───── EXTRACTED INFORMATION ─────

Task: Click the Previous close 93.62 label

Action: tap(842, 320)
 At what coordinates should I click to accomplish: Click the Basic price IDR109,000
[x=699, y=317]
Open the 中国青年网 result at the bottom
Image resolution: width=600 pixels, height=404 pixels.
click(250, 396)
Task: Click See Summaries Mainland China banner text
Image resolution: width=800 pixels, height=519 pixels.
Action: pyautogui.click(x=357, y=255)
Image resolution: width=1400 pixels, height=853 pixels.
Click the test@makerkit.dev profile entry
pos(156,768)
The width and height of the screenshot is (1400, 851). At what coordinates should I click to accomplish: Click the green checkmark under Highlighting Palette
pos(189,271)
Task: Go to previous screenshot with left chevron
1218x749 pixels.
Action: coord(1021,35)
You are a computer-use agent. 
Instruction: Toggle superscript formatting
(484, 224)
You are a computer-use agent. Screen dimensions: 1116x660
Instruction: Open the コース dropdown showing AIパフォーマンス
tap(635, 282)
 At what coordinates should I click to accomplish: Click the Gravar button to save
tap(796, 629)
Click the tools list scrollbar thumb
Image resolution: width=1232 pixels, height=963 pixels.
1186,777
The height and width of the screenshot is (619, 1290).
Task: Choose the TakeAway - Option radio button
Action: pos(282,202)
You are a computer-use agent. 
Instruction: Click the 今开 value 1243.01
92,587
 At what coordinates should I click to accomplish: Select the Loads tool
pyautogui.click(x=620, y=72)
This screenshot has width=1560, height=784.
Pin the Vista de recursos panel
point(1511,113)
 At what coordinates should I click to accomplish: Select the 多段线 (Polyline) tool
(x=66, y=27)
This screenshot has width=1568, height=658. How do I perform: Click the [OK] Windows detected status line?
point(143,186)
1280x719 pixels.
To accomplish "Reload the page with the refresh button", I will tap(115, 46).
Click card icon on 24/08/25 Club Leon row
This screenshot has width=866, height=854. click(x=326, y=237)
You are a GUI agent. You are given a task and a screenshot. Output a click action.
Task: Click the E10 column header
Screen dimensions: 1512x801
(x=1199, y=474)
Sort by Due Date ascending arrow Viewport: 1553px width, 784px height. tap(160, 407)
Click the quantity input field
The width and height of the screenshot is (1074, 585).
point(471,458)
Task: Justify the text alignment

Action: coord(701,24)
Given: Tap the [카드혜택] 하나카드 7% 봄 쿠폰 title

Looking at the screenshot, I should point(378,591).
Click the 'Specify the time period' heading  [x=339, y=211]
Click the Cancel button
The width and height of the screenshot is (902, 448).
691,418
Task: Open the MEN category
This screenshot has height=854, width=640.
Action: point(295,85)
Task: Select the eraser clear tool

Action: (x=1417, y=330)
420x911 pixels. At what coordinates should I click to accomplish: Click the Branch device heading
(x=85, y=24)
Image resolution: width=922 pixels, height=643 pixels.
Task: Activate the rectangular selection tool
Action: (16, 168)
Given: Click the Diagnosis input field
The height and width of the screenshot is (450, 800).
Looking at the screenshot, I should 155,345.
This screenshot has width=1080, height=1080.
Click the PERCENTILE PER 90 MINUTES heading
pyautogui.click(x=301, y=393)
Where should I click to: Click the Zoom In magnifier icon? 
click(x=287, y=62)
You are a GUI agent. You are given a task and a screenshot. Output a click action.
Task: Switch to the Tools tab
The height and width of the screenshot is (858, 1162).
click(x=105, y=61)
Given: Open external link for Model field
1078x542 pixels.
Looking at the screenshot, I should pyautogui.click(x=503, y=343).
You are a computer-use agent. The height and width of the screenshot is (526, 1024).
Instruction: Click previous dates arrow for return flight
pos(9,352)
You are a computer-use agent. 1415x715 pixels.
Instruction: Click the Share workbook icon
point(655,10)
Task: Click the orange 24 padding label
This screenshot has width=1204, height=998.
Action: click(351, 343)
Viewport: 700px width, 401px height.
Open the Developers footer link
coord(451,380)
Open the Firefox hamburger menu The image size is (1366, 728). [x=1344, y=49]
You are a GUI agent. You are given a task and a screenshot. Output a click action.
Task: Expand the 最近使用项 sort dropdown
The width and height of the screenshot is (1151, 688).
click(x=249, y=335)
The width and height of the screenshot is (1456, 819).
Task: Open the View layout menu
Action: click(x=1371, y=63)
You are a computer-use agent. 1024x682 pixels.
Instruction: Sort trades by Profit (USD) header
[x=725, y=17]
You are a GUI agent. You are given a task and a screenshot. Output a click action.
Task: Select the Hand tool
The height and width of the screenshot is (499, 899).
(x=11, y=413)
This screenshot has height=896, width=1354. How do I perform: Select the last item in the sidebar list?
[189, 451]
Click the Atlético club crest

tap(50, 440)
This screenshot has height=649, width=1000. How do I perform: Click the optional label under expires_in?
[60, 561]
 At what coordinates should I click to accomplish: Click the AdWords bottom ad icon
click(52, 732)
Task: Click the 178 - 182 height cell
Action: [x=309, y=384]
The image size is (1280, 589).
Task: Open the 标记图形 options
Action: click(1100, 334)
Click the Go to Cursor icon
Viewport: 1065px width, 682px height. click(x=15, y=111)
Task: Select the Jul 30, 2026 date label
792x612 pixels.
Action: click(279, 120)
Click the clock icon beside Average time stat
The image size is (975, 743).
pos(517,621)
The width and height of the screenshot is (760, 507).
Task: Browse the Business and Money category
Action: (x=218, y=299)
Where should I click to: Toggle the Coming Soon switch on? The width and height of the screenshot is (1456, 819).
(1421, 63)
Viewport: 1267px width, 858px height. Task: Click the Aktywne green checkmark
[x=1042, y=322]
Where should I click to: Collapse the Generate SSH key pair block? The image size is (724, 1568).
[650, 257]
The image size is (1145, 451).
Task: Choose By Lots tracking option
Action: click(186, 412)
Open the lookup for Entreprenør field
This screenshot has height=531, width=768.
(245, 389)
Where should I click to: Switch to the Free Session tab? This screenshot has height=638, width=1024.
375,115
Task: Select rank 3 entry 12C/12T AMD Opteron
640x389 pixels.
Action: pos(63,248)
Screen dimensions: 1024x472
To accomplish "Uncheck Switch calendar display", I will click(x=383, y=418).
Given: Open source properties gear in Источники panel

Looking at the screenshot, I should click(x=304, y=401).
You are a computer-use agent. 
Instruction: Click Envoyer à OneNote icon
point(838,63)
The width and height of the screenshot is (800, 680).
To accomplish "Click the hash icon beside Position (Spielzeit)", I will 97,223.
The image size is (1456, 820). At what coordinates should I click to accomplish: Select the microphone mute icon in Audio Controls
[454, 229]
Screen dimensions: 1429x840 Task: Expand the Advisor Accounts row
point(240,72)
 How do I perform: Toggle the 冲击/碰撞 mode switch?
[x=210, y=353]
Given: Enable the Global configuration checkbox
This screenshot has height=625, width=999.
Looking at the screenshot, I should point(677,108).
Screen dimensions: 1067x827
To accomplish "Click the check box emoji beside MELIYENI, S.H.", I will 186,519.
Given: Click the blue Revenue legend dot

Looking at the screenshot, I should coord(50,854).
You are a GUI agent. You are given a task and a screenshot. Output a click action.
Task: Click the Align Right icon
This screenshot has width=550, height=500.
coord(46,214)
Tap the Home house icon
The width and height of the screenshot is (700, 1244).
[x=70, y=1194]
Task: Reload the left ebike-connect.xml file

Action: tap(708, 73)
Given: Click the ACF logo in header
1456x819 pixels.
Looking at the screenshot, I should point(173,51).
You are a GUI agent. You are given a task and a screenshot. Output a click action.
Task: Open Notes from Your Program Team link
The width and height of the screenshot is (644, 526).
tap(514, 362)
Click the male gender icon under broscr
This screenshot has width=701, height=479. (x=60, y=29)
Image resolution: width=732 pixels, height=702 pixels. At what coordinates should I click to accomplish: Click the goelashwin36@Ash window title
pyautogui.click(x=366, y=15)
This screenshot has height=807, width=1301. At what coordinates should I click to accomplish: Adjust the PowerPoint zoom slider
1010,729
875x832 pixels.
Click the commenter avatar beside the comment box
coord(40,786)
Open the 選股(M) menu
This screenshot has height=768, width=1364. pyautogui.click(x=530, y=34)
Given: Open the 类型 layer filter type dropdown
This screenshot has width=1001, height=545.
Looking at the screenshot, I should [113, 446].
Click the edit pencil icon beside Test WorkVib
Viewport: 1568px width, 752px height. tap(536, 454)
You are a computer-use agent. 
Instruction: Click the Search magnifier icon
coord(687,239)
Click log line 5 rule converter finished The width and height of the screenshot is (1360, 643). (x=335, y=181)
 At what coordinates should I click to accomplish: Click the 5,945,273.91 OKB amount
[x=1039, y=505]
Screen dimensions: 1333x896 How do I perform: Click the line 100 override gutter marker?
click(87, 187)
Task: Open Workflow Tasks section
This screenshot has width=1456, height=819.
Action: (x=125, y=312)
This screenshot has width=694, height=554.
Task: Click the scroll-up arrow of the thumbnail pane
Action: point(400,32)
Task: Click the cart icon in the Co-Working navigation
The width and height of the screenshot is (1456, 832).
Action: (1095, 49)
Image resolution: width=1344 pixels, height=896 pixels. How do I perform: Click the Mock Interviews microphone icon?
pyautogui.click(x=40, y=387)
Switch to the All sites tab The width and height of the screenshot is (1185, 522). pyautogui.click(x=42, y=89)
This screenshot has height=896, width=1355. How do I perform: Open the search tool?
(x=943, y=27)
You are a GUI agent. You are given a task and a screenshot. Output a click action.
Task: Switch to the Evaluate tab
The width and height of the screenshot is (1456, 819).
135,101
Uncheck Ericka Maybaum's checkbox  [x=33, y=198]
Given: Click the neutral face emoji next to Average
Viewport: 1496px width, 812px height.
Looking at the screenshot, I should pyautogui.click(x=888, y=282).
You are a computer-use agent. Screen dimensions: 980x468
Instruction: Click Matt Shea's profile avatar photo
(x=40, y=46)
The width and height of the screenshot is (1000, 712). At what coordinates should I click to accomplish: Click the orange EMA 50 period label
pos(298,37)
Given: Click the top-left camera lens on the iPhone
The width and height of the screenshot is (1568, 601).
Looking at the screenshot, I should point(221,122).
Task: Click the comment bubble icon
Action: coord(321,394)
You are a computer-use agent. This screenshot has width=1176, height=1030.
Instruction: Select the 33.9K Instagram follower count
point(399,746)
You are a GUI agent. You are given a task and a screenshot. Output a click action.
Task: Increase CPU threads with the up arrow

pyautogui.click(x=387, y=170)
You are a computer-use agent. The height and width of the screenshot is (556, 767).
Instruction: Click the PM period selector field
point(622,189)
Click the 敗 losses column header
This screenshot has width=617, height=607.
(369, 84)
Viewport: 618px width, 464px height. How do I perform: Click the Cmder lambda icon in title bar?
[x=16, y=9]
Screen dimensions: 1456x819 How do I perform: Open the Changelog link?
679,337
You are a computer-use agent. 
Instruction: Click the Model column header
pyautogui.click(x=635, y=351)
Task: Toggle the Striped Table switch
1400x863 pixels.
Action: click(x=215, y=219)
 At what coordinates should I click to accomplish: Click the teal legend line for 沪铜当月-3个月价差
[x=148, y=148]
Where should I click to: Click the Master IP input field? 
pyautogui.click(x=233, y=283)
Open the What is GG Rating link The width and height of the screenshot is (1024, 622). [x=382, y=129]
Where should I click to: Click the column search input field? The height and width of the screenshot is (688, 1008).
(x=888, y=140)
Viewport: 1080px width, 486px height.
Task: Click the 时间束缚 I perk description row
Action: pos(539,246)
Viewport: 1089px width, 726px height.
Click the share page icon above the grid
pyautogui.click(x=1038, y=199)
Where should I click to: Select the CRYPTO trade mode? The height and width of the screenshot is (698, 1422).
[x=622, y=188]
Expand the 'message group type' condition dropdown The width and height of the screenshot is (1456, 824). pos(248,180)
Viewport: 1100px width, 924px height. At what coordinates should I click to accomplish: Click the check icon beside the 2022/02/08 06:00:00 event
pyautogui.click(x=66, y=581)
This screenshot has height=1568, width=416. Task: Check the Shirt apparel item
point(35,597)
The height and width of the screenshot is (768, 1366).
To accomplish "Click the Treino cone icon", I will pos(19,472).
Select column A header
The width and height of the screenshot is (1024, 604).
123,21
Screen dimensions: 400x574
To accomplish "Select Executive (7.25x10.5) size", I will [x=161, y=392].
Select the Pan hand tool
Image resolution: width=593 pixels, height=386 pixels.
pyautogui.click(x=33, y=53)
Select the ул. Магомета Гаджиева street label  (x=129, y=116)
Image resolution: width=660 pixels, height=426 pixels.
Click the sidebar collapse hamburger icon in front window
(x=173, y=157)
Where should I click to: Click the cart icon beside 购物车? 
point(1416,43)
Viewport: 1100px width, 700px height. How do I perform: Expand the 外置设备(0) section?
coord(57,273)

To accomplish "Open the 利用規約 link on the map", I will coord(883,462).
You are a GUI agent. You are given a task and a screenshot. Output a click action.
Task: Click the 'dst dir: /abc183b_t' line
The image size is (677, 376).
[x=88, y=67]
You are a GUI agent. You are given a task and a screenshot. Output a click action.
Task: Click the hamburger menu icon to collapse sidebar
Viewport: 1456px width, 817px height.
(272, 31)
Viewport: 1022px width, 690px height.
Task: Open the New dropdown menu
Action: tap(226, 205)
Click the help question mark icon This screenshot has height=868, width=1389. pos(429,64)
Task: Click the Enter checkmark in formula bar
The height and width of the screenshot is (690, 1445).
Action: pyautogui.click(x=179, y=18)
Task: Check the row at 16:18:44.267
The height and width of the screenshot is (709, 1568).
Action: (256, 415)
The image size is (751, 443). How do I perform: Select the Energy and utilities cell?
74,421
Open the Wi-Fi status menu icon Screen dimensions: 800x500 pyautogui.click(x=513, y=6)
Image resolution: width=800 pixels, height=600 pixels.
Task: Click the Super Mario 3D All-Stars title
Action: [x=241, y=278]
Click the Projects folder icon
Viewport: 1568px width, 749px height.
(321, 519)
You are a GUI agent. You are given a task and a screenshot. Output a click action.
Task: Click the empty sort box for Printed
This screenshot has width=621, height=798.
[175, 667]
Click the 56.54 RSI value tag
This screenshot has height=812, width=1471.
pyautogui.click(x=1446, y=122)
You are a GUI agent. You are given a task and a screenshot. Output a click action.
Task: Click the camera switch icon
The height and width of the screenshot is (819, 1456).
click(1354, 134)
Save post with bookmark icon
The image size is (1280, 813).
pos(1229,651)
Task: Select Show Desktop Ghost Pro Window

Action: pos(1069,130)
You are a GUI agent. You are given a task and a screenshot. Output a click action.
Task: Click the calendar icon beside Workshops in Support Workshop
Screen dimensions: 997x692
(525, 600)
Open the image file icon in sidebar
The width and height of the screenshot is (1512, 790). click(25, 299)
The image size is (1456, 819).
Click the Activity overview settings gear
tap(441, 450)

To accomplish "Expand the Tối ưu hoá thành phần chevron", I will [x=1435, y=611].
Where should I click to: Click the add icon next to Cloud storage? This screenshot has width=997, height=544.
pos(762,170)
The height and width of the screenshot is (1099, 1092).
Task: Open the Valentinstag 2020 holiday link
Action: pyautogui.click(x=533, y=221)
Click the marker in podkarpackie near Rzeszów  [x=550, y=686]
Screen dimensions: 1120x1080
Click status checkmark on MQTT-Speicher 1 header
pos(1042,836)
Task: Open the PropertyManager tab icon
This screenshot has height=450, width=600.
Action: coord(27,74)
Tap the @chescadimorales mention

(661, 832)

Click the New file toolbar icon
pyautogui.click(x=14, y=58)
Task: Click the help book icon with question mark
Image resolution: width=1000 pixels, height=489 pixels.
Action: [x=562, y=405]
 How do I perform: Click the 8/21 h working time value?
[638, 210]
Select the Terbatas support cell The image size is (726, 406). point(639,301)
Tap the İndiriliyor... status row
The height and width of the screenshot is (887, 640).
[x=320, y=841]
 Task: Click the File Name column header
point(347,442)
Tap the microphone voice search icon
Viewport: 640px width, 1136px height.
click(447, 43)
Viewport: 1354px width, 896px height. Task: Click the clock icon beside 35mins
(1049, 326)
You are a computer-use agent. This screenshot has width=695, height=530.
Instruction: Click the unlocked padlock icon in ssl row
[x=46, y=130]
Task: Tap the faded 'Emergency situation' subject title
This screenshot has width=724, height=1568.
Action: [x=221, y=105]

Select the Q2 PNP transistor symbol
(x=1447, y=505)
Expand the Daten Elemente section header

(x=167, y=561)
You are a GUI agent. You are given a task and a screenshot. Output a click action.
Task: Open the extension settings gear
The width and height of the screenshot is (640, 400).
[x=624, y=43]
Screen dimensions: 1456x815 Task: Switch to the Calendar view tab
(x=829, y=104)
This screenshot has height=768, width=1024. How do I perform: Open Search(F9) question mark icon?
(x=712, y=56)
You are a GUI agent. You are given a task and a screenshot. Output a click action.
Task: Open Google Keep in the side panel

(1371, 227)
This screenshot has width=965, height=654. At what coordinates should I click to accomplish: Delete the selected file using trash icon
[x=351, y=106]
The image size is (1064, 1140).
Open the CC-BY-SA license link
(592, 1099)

─────

INSTRUCTIONS FOR THE TASK:
Rewrite the data from the first line up to and including the line containing "point(1511,113)", changing "Instruction" to "Command" and leaving everything else as it is.

EXERCISE RESULT:
Task: Click the Previous close 93.62 label

Action: tap(842, 320)
 At what coordinates should I click to accomplish: Click the Basic price IDR109,000
[x=699, y=317]
Open the 中国青年网 result at the bottom
Image resolution: width=600 pixels, height=404 pixels.
click(250, 396)
Task: Click See Summaries Mainland China banner text
Image resolution: width=800 pixels, height=519 pixels.
Action: pyautogui.click(x=357, y=255)
Image resolution: width=1400 pixels, height=853 pixels.
Click the test@makerkit.dev profile entry
pos(156,768)
The width and height of the screenshot is (1400, 851). At what coordinates should I click to accomplish: Click the green checkmark under Highlighting Palette
pos(189,271)
Task: Go to previous screenshot with left chevron
1218x749 pixels.
Action: coord(1021,35)
You are a computer-use agent. 
Command: Toggle superscript formatting
(484, 224)
You are a computer-use agent. Screen dimensions: 1116x660
Command: Open the コース dropdown showing AIパフォーマンス
tap(635, 282)
 At what coordinates should I click to accomplish: Click the Gravar button to save
tap(796, 629)
Click the tools list scrollbar thumb
Image resolution: width=1232 pixels, height=963 pixels.
1186,777
The height and width of the screenshot is (619, 1290).
Task: Choose the TakeAway - Option radio button
Action: pos(282,202)
You are a computer-use agent. 
Command: Click the 今开 value 1243.01
92,587
 At what coordinates should I click to accomplish: Select the Loads tool
pyautogui.click(x=620, y=72)
This screenshot has width=1560, height=784.
Pin the Vista de recursos panel
point(1511,113)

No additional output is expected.